Parceria Momentum Saga e Companhia das Letras

O livro
Em 1993, Umberto Eco proferiu seis palestras, as chamadas Conferências Norton, na Universidade de Harvard. Posteriormente elas foram transcritas e lançadas em formato de um livro pequeno, rápido de ler, mas cheio de significado. Nele, Eco discute e reflete sobre os processos de criação e leitura dos romances, discutindo como a imaginação do escritor e as expectativas do leitor se encontram ao longo da narrativa.

Resenha: Seis passeios pelos bosques da ficção, de Umberto Eco

(...) todo texto é uma máquina preguiçosa pedindo ao leitor que faça uma parte de seu trabalho. Que problema seria se um texto tivesse de dizer tudo que o receptor deve compreender - não terminaria nunca.

Ainda que fale de livros, ele não é uma obra com dicas de escrita. Eco está muito mais interessado em discorrer sobre os limites entre ficção e realidade, valendo-se da metáfora do bosque para ajudá-lo na tarefa. Os bosques a que o autor se refere é o texto de ficção, onde se encontram diferentes caminhos para se entender a construção dos personagens, os estilos narrativos e as estratégias que tornam um livro inesquecível.

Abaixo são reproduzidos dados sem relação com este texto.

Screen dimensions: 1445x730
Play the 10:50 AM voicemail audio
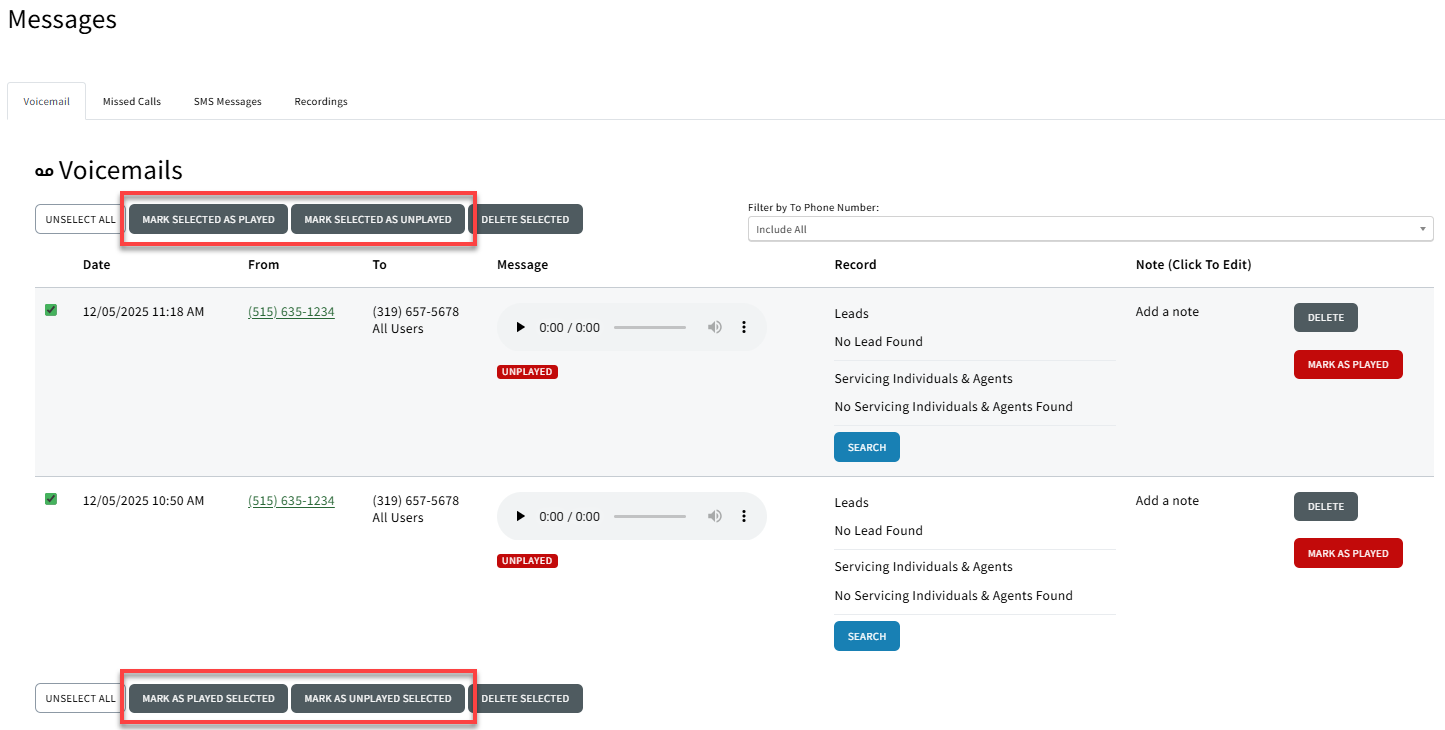(520, 515)
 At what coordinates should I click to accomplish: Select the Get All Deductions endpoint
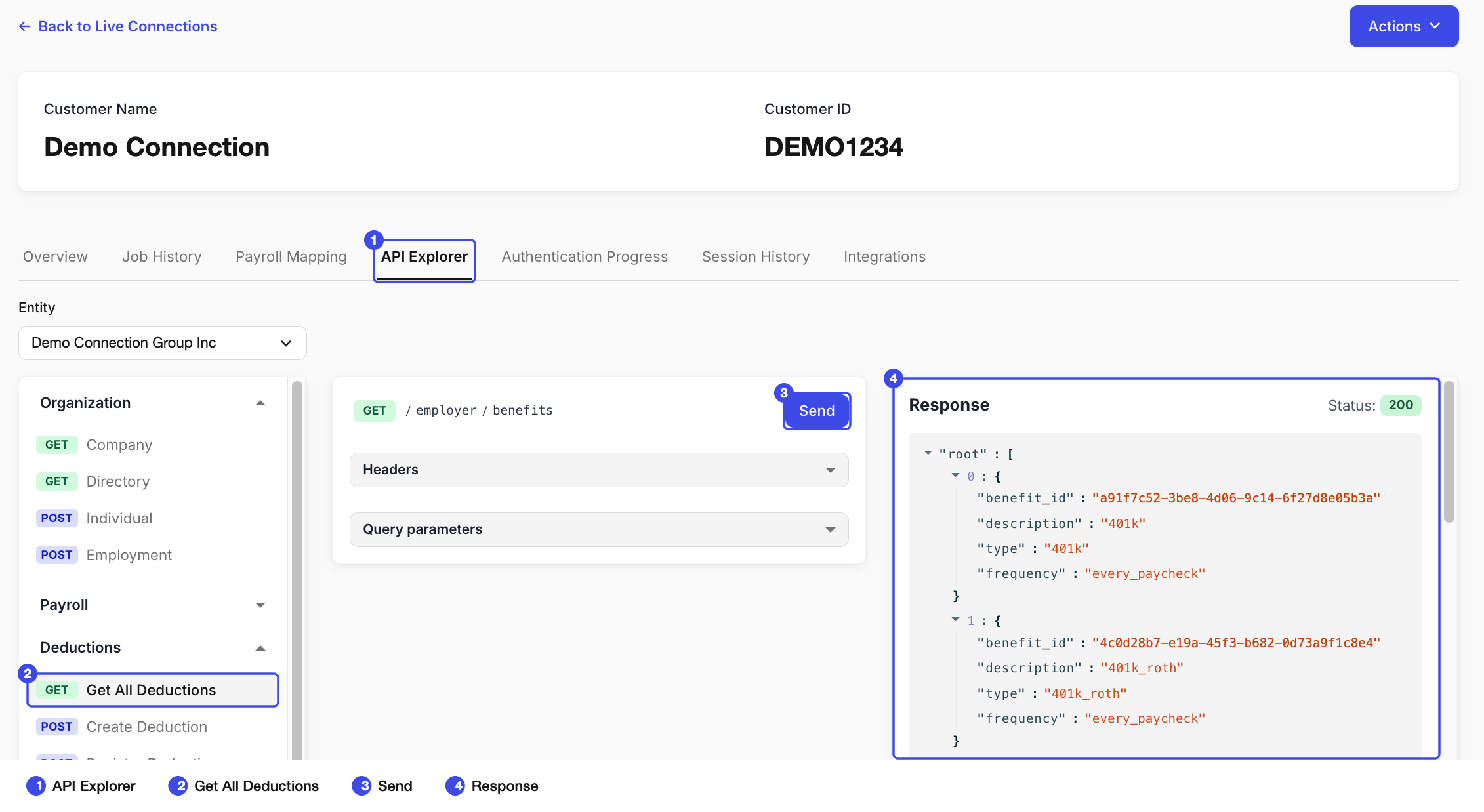click(153, 690)
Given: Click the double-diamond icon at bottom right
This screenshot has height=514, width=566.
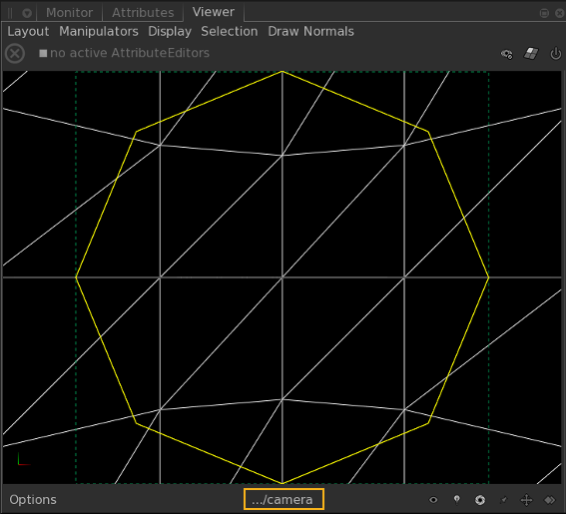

Sagaz e atento, Eco se vale de várias obras para desenvolver sua argumentação. Em seis passeios, um para cada conferência dada, ele nos fala sobre como a literatura pode ser não apenas uma arte, mas também um jogo mental, onde o escritor constrói todo um universo e o leitor, do outro lado, contribui para a sua completude, preenchendo os espaços, os cenários, as características de acordo com seu próprio olhar. Cada leitor é um universo único, ainda que o livro seja o mesmo.

Abordando aspectos diferentes das obras ficcionais, que vai desde a estrutura narrativa até as influências culturais, sociais e históricas que as moldam, Eco se vale de contos de fada, literatura italiana e obras de Edgar Allan Poe. Um bosque é um jardim onde os caminhos se bifurcam e enquanto passeia por suas trilhas, sentindo o sol sendo filtrado pelas folhas, o leitor se volta para sua própria experiência de vida ou de outras histórias para poder prever o desenvolvimento de uma história.

Um exemplo bem interessante que o próprio autor deu foi de um livro seu, O pêndulo de Foucault, onde seu personagem percorre algumas ruas de Paris, em junho de 1984. Eco foi bastante preciso ao escrever a cena, percorrendo as ruas ele mesmo, munido de um mapa, e até usando uma carta celeste para descrever em qual fase da Lua ela estava naquela noite. Pois um leitor do livro descobriu que na noite em que o personagem passeia por Paris houve um incêndio em uma das ruas que ele cruza. Como foi que o protagonista não mencionou o incêndio?

A norma básica para se lidar com uma obra de ficção é a seguinte: o leitor precisa aceitar tacitamente um acordo ficcional, que Coleridge chamou de "suspensão da descrença". O leitor tem que saber que o que está sendo narrado é uma história imaginária, mas nem por isso deve pensar que o escritor está contando mentiras.

Além desse acordo entre leitor e autor, há também a questão do tempo, que ele trabalha no segundo e terceiro passeios. É impossível conseguir abarcar toda a experiência humana em um livro. Algo sempre ficará de fora. Gostei de como ele fala de cultura popular, até mesmo filmes pornográficos, quando o assunto é o tempo da narrativa e o tempo que o leitor leva para ler. O autor pode se demorar quando for preciso ou ser sucinto, mas tudo isso vai depender de seu enredo e de sua vontade de explicar as coisas. Alexandre Dumas, por exemplo, era especialista em esticar o tempo de suas cenas, até porque assim ele tirava um troco a mais.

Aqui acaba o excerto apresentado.